### EXERCISE OBJECTIVE
Reproduce the listing below line for line, without the pictures.

------------------------------------------------------------

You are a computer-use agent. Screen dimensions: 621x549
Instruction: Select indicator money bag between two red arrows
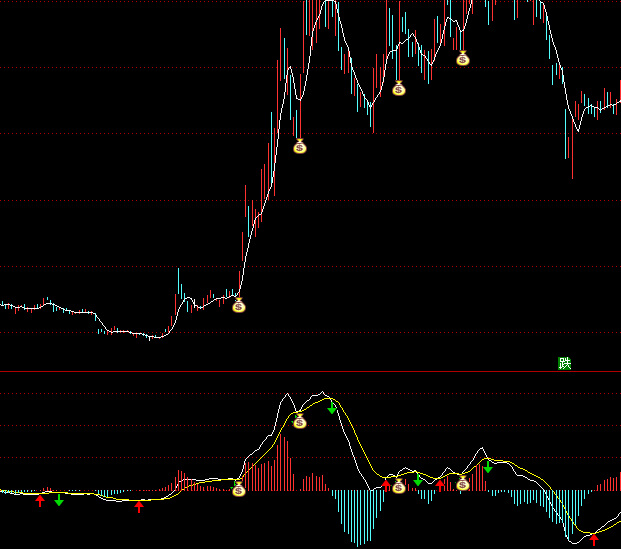click(x=398, y=486)
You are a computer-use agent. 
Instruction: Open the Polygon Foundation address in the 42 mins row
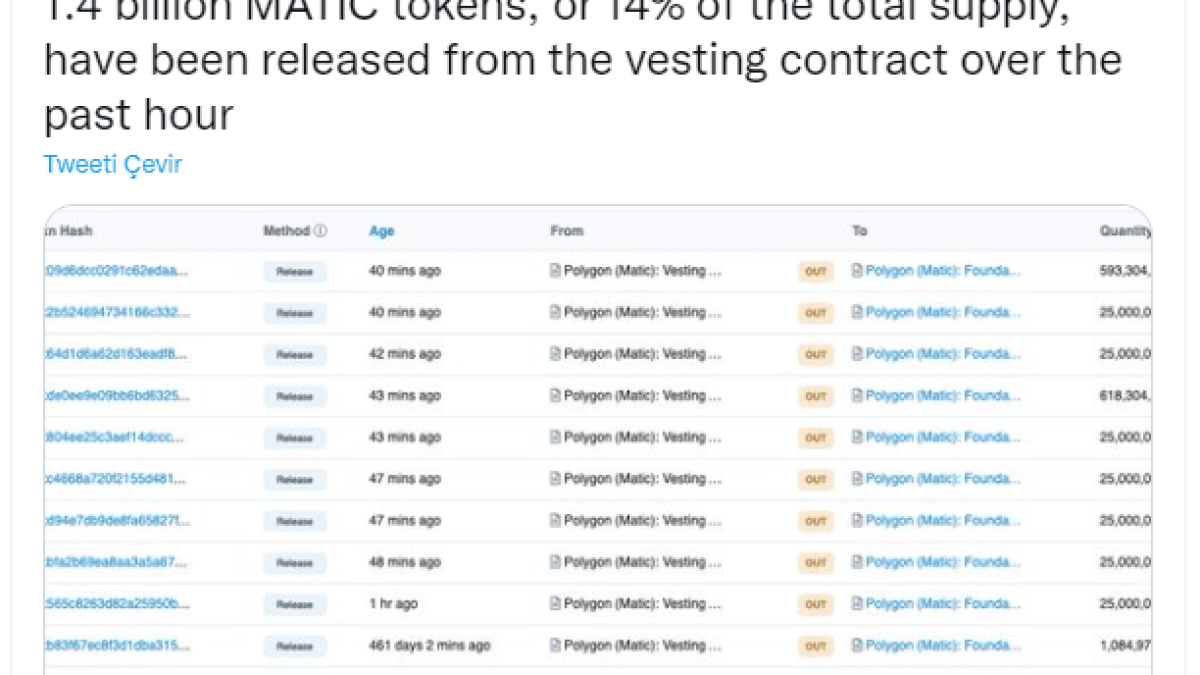[x=943, y=354]
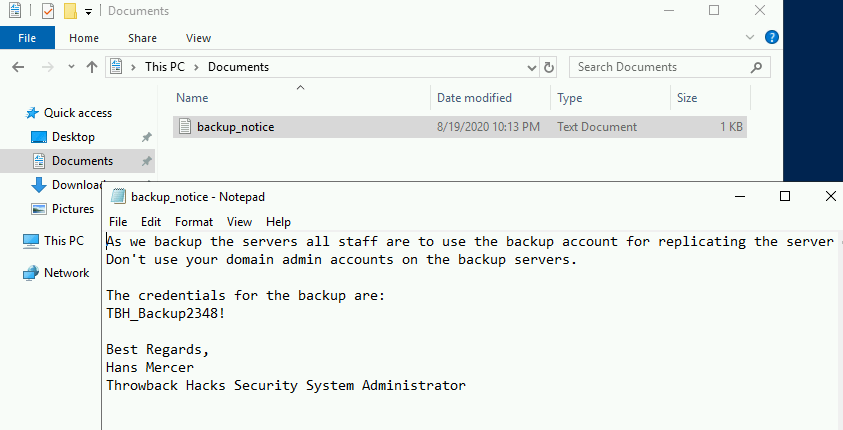Open the File ribbon tab

27,38
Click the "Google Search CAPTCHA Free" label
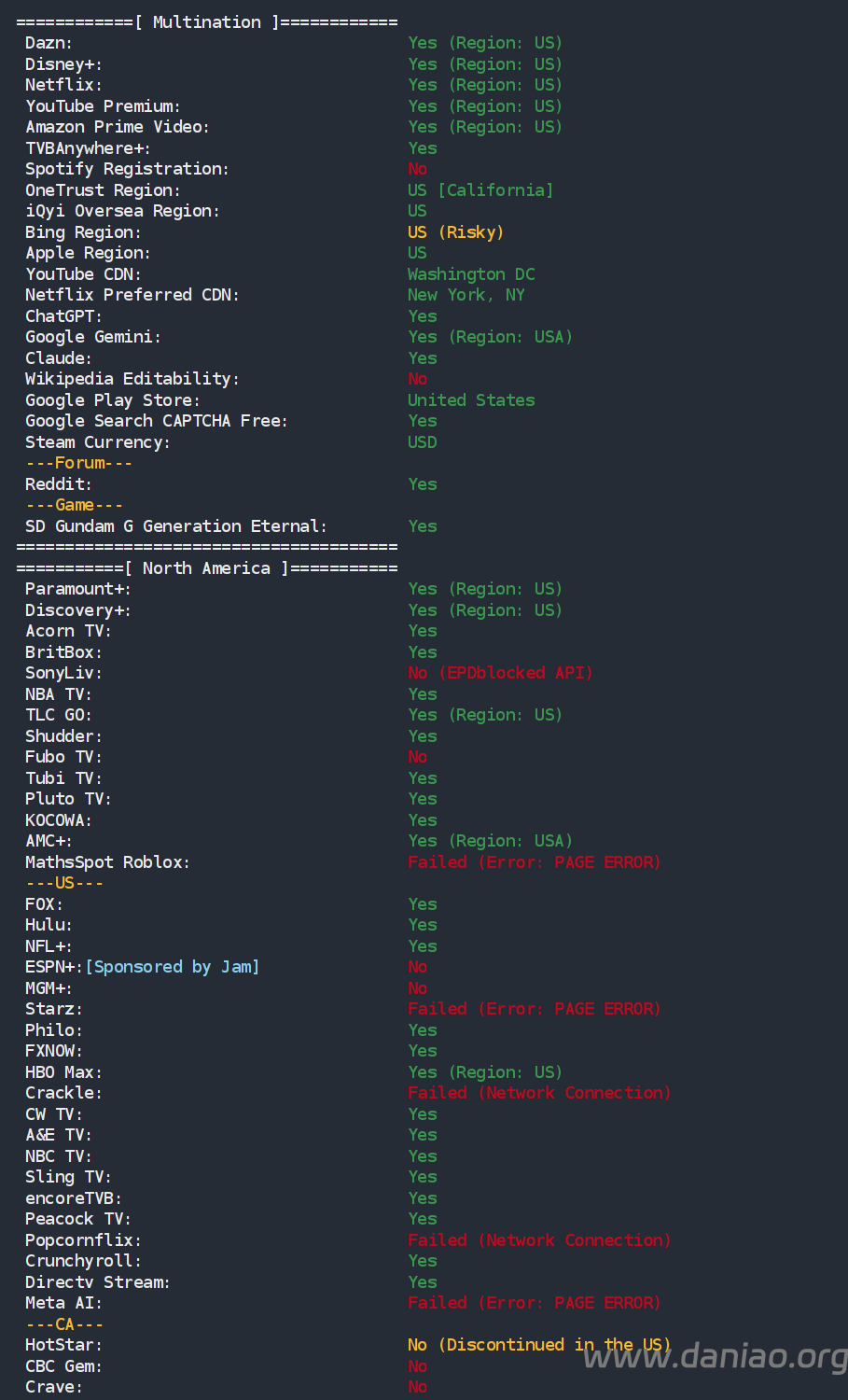This screenshot has height=1400, width=848. (156, 421)
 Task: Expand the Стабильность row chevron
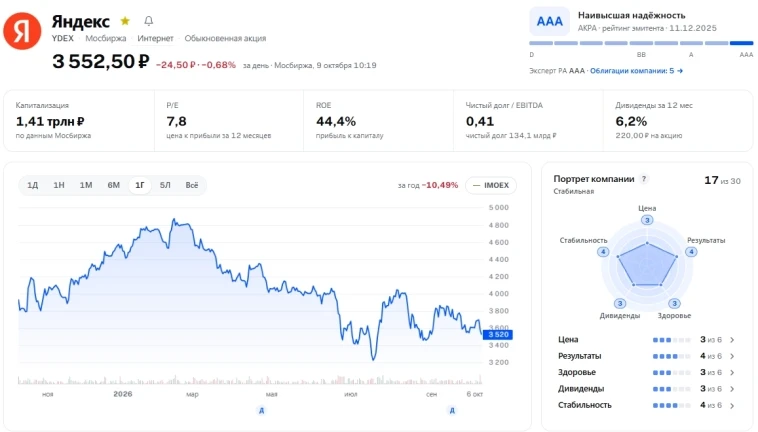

------------------------------------------------------------

### SOLUTION TO THE EXERCISE
You are a computer-use agent. Screen dimensions: 621x549
Instruction: Select indicator money bag between two red arrows
click(x=398, y=486)
You are a computer-use agent. 
Instruction: Open the Polygon Foundation address in the 42 mins row
[x=943, y=354]
Open the File ribbon tab

27,38
Click the "Google Search CAPTCHA Free" label
This screenshot has height=1400, width=848. (156, 421)
 Task: Expand the Стабильность row chevron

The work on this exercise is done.